In The Life of Permafrost, Pey-yi Chu constructs a dialectical metaphor of life stages to narrate the history of permafrost. This book expertly and clearly explicates a deep and sustained tension in whether permafrost is best defined as a physical substance/structure or as part of a systems approach (something that occurs in a zone in which particular conditions are met). Chu skillfully traces the scientific, personal, institutional, and political conflicts that shaped the scientific controversy over permafrost from its first scientific, albeit ambiguous, description in an 1843 treatise by Karl Ernst von Baer, to the decision, by Soviet and American scientists engaged in international cooperation during the 1950s, to avoid unresolved scientific questions and continue to refer to this phenomenon as vechnaia merzlota or permafrost, despite the weaknesses of this term (it is neither frost nor permanent). Ultimately, Chu’s analysis shows that the sustained controversies were not merely a historical consequence of Baer’s nomenclature, nor merely a question of semantics, nor contingencies of politics, personalities, or ideological dictates, although all of the above contributed to the unresolved problems in the scientific discourse. The Life of Permafrost presents a model for how historians can connect historical research to relevant contemporary issues. Analyzing permafrost turns out to depend on a range of critical yet typically tacit assumptions on matters such as “what one understands the purpose of science to be’ and ‘how one regards the human life span as a reference point in the naming of Nature’s phenomena.” Further, this creative history evokes reflection about nuance. Even academics, prone to fetishize nuance, recognize that to teach and to communicate always requires some element of simplification and essentialization. The troubled history of permafrost gives pause without offering up pat answers to the question of what amount of nuance is appropriate under which circumstances.
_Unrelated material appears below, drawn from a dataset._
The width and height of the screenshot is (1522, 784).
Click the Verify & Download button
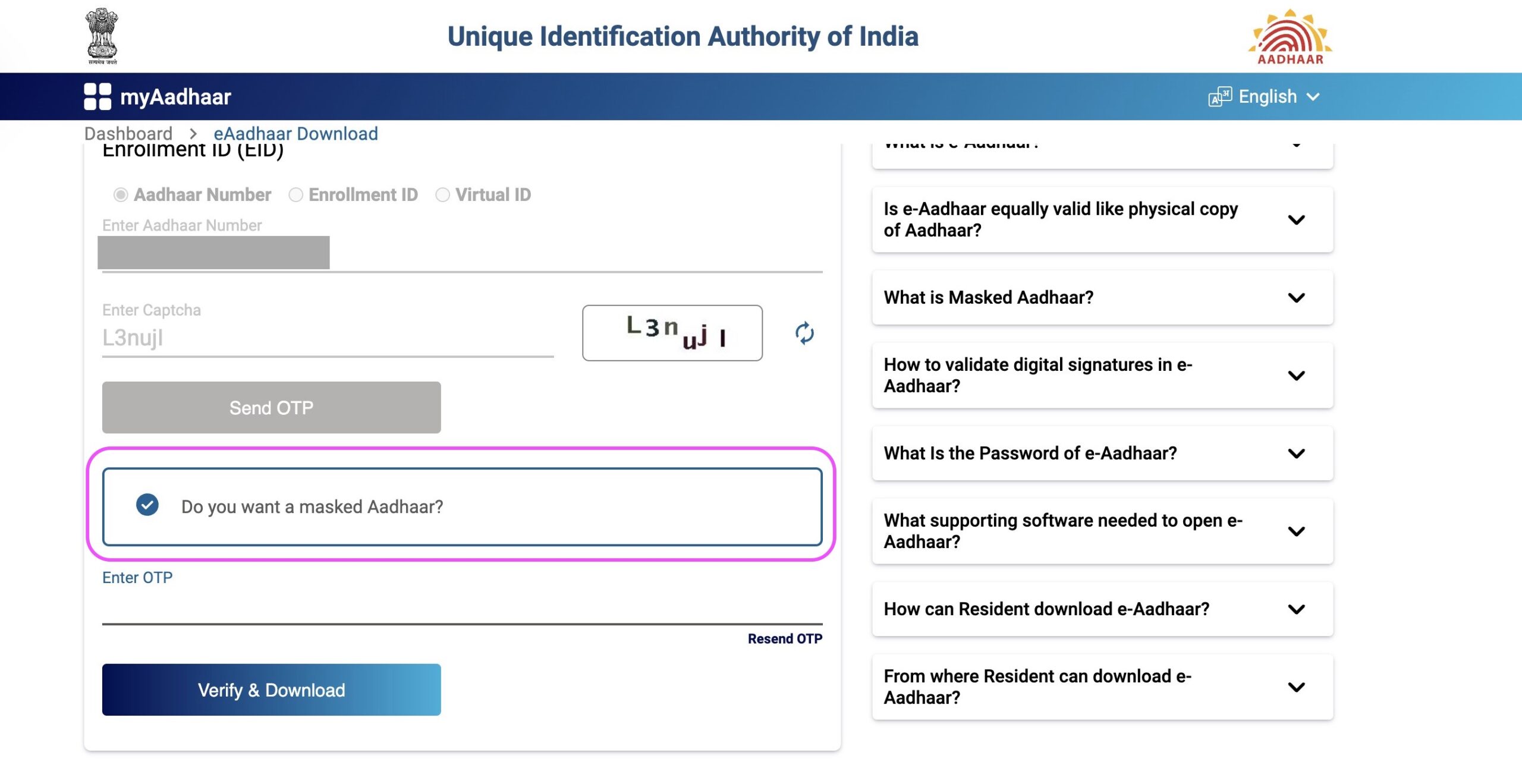click(x=271, y=689)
Co-Winner: Greg Afinogenov
Title: Spies and Scholars: Chinese Secrets and Imperial Russia’s Quest for World Power (Harvard University Press).
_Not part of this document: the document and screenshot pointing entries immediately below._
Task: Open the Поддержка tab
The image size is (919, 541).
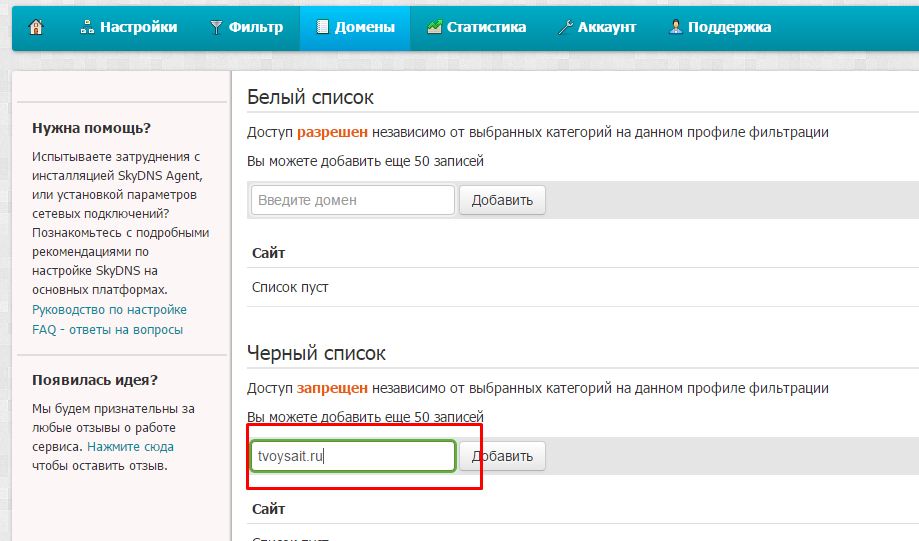Action: pos(729,27)
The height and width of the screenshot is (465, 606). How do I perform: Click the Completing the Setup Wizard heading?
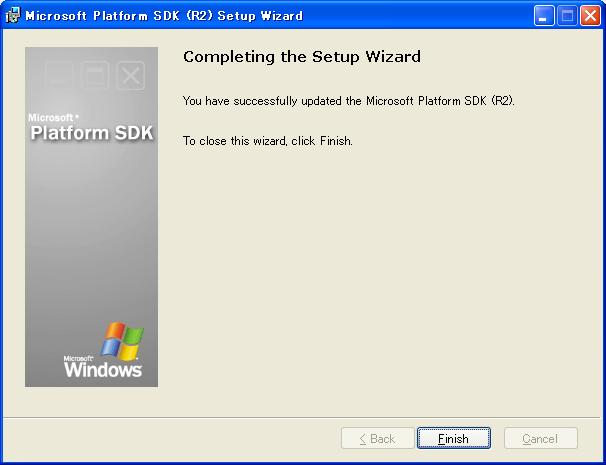302,57
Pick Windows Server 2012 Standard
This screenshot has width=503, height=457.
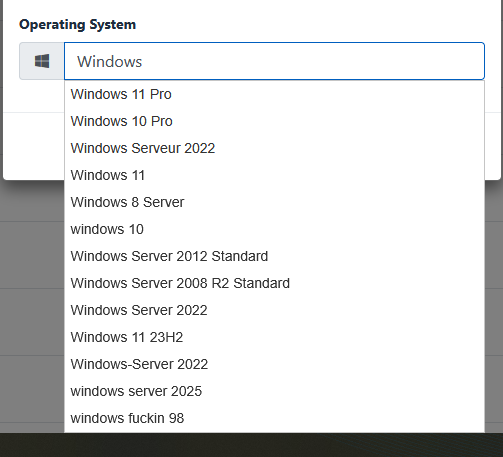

In this erudite history, Greg Afinogenov traces the history of Russo-China relations from the seventeenth century to the annexation of the Amur region by Russia in the mid-nineteenth century through the lens of knowledge production. In a borderland region where Russia’s military means to project power was quite limited, intelligence about the environment and the Chinese speakers who inhabited it assumed a special significance. Using the conceptual framework of “knowledge regime,” which highlights the contingency of network theory while accounting for the role of state institutions, Afinogenov guides us through a rich ecosystem of knowledge production in which some intelligence was promoted while other secrets died on the vine. Alongside the intelligence reports that diplomats transmitted and the hybrid texts produced by seventeenth-century “authors,” Afinogenov shows us how institutions such as the Russian Ecclesiastical Mission and private economic entrepreneurs generated knowledge that often reflected their own agendas and priorities. By retracing the careers of lowly clerks, students, priests, diplomats, nobles, military men, spies, and grifters through various institutions, Spies and Scholars demonstrates that the creation of knowledge occurred within a variety of social hierarchies and institutions. Personalities and institutional logics are often in tension in this history that charts the ultimate ascendancy of academic over bureaucratic knowledge. Afinogenov effectively remaps our understanding of intelligence (produced by bureaucratic institutions of state) and knowledge (which came to reside in academic institutions) in a compellingly conceptualized, crisply narrated history that ought to join a list of seminal works on empire in the Russian context. His simultaneous command of small details, local events and the global context of geopolitical competition make it a rewarding read and impressive scholarly achievement.